==== Records for the task ====
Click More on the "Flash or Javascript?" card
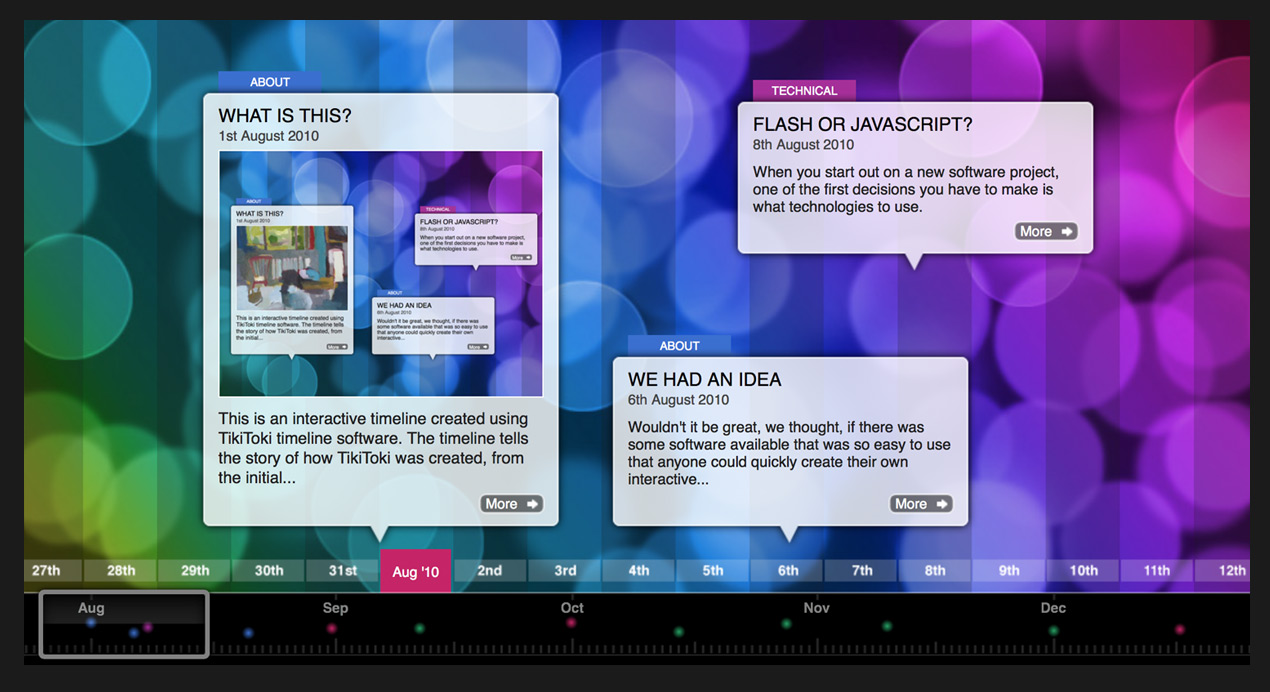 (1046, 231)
====
==== Records for the task ====
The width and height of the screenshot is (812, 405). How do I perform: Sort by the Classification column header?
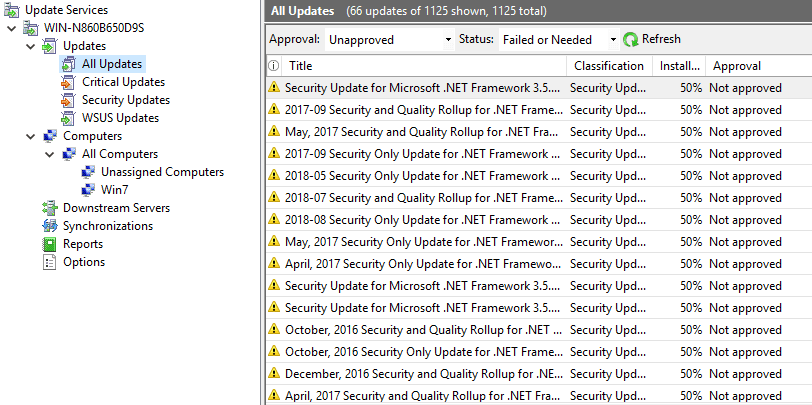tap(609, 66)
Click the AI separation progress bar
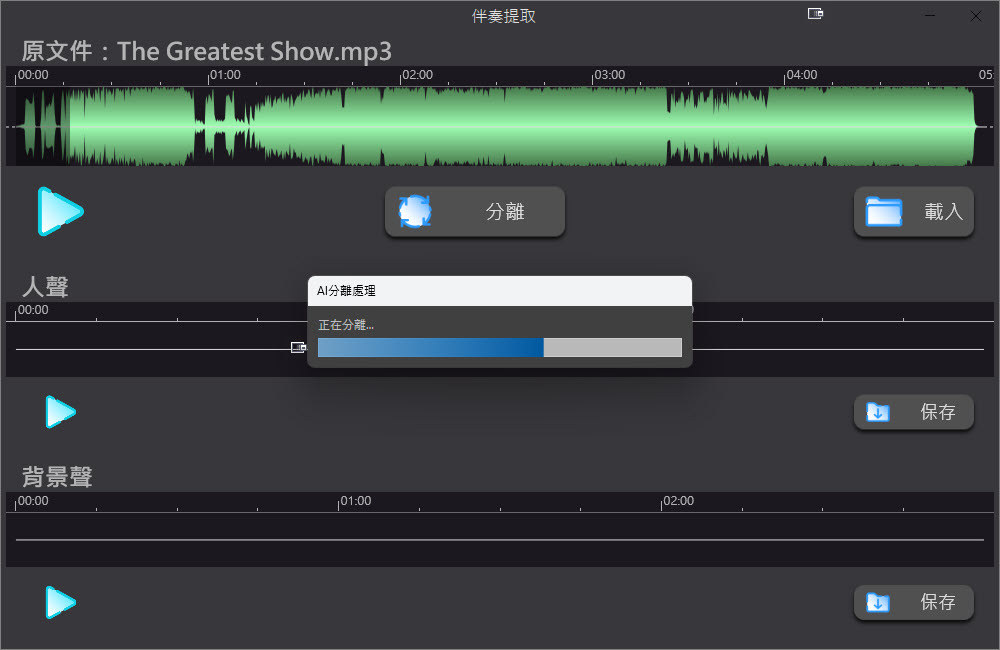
====
==== Records for the task ====
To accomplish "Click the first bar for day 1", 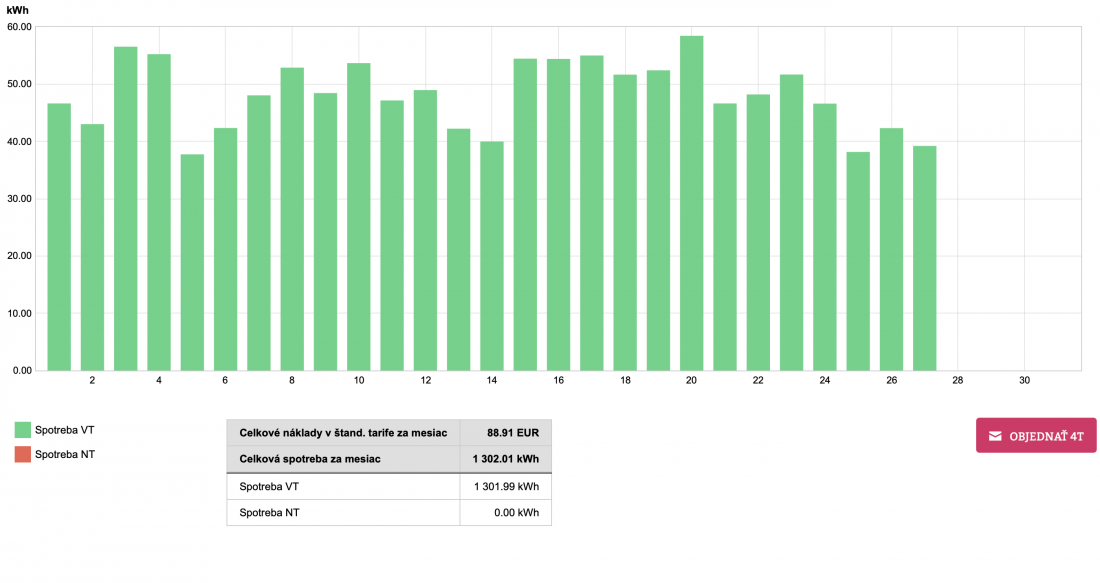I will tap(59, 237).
====
» **How to complete this task**: Working from the records above, set down word for word everything from the line containing "The width and" down to the line containing "Click the AI separation progress bar", ends included, minus the pictures.

» **Completed exercise**:
The width and height of the screenshot is (812, 405). How do I perform: Sort by the Classification column header?
tap(609, 66)
Click the AI separation progress bar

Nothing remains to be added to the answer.